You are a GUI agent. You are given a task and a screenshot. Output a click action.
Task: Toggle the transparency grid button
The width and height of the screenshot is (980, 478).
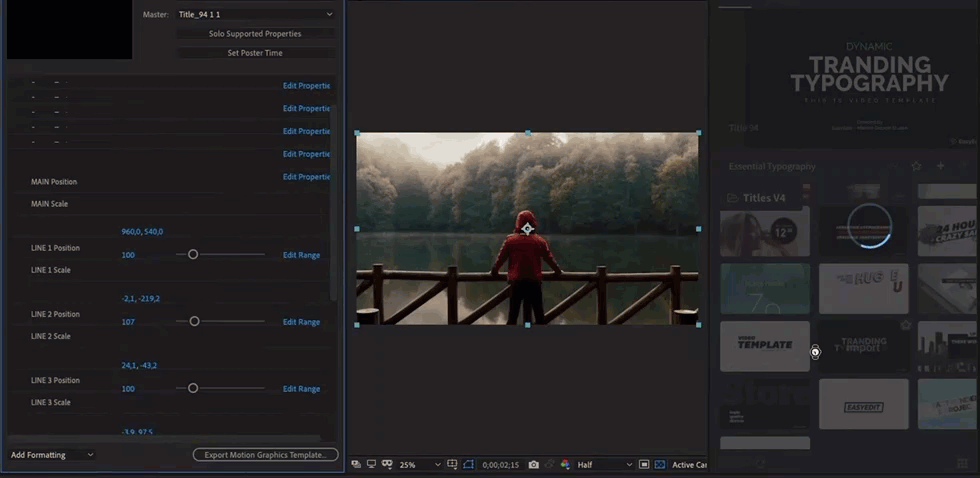click(660, 465)
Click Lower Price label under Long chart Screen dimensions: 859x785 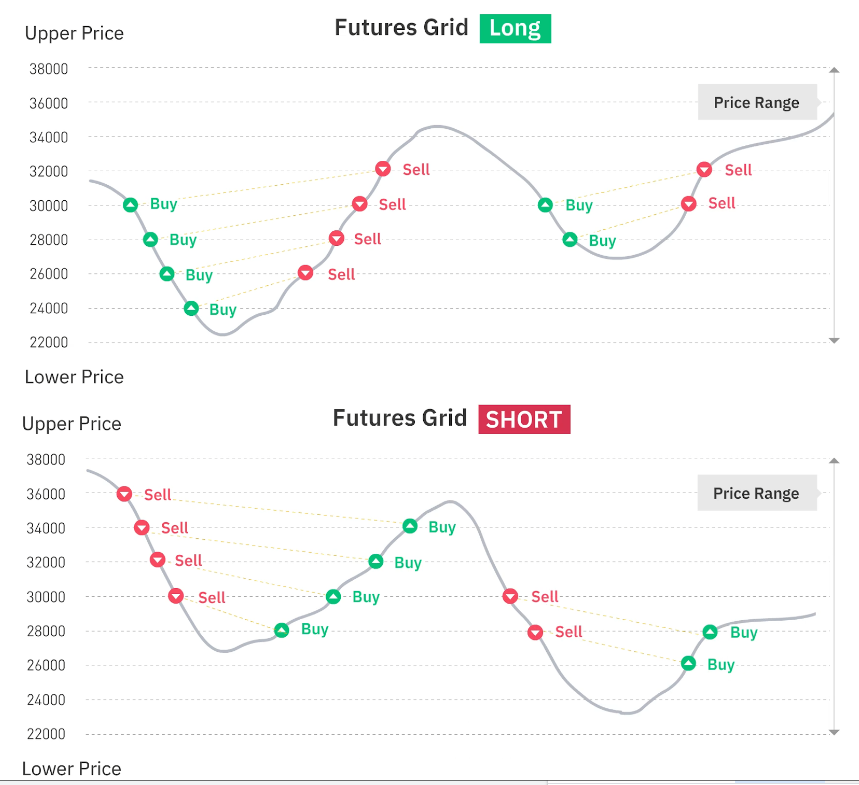(x=74, y=377)
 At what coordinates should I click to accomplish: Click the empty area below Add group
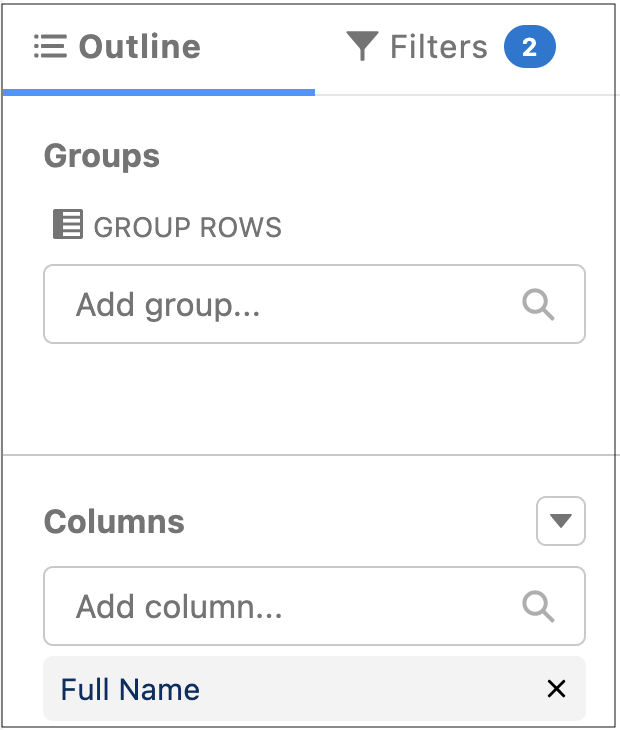click(x=314, y=398)
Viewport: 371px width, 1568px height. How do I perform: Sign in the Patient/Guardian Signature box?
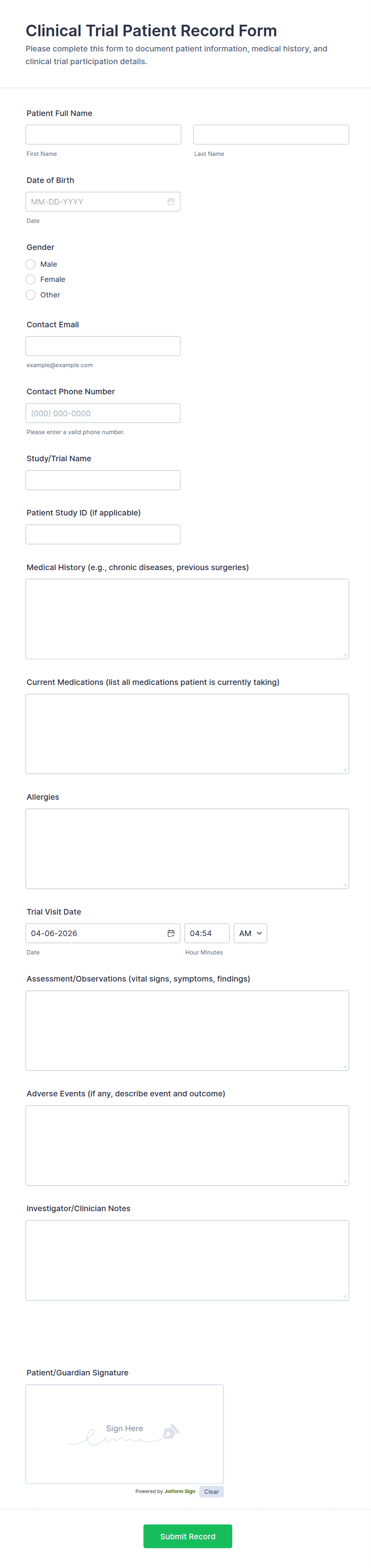click(124, 1434)
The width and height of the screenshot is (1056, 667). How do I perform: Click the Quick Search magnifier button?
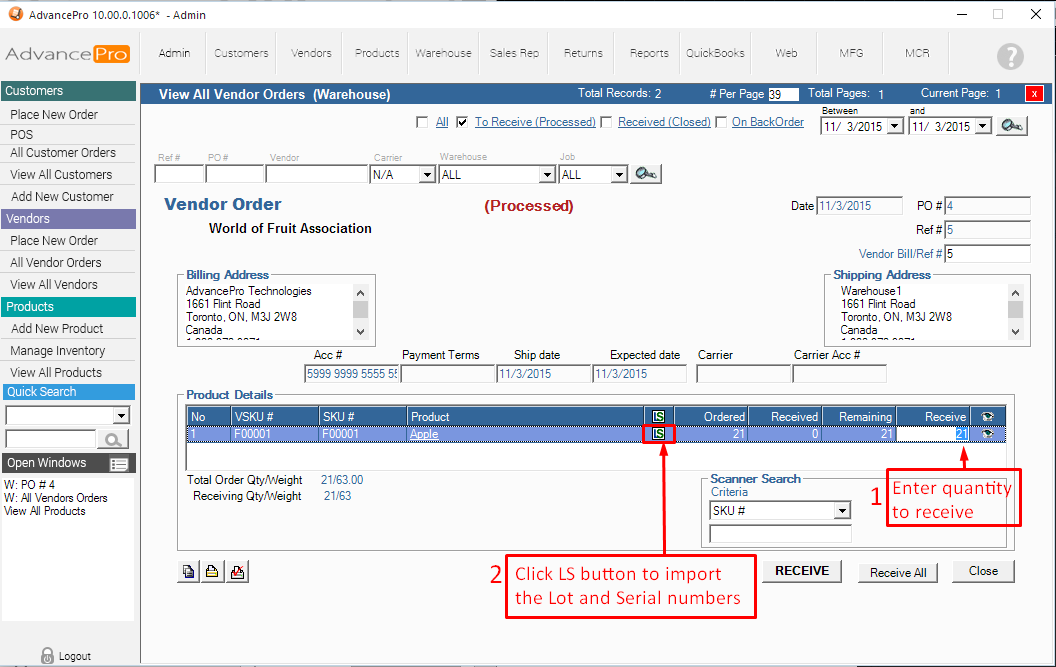(113, 439)
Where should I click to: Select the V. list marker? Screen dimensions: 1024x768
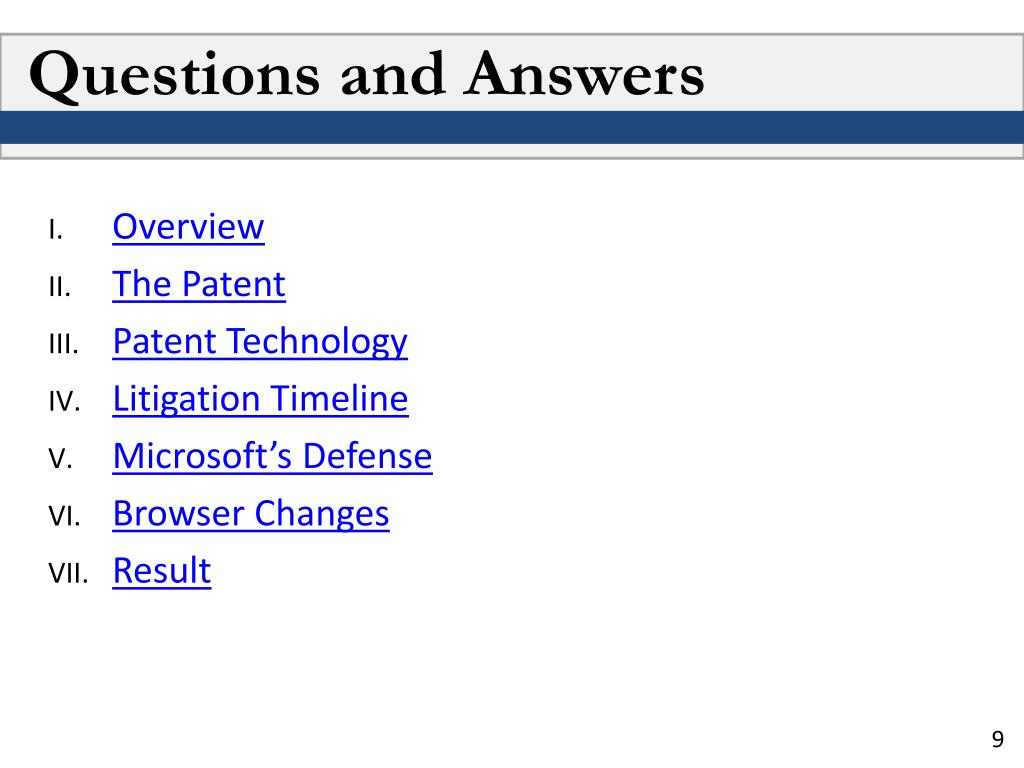[60, 459]
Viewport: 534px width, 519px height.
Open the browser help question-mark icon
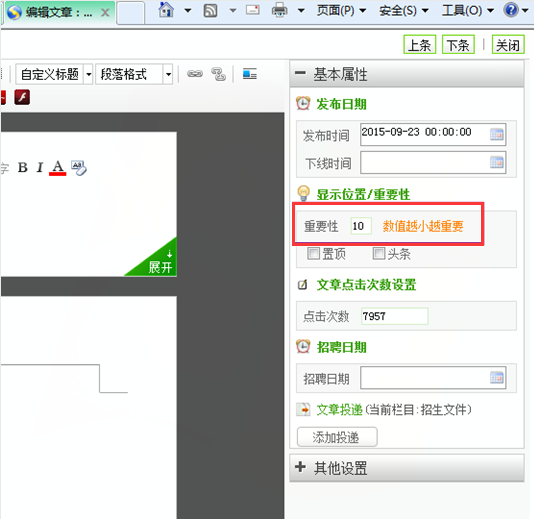[511, 10]
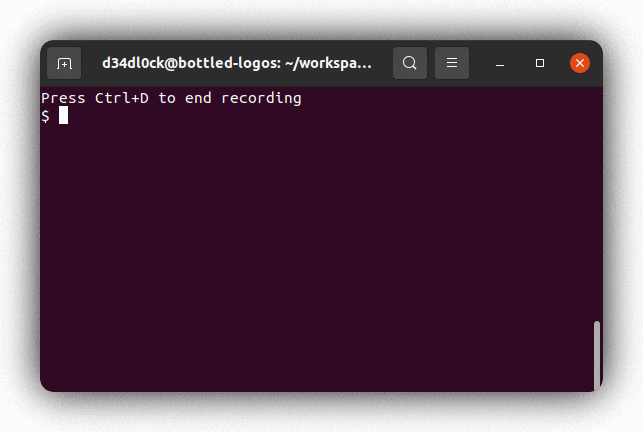Click the word "recording" in the output

pyautogui.click(x=261, y=98)
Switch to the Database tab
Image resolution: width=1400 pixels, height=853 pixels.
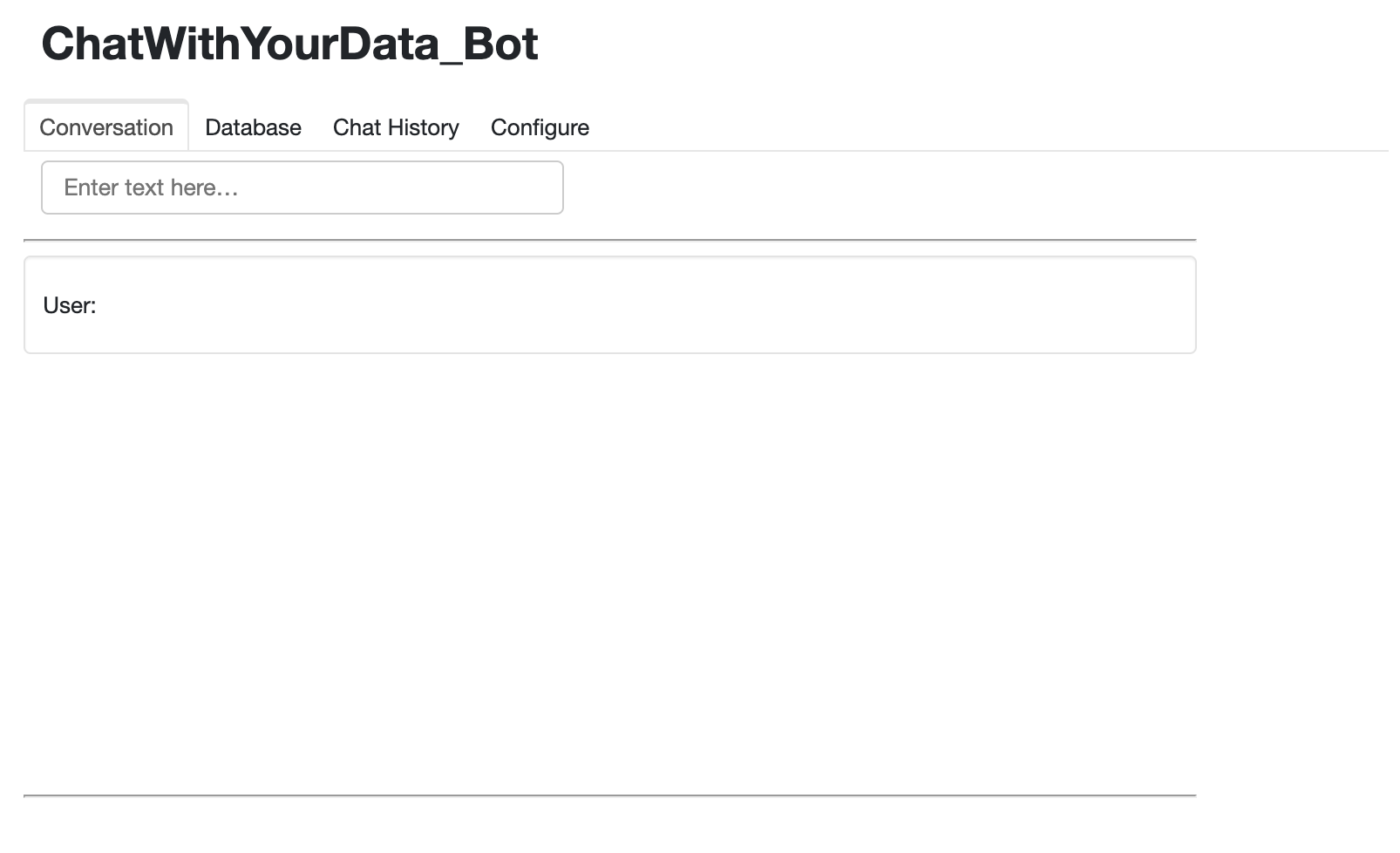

» What this task involves
In the entries above, find the line containing "At what coordinates". Transcribe it and every later line to the end, exactly, and leave out the pictures.

» Response to the exercise
 At what coordinates should I click to accomplish: Click the empty area below Add group
click(x=314, y=398)
Viewport: 371px width, 1568px height. How do I perform: Sign in the Patient/Guardian Signature box?
click(124, 1434)
The width and height of the screenshot is (1056, 667). How do I perform: Click the Quick Search magnifier button?
(113, 439)
Where should I click to: Select the V. list marker? Screen dimensions: 1024x768
[60, 459]
Viewport: 534px width, 519px height.
Open the browser help question-mark icon
[511, 10]
Click the word "recording" in the output

pyautogui.click(x=261, y=98)
Switch to the Database tab
Image resolution: width=1400 pixels, height=853 pixels.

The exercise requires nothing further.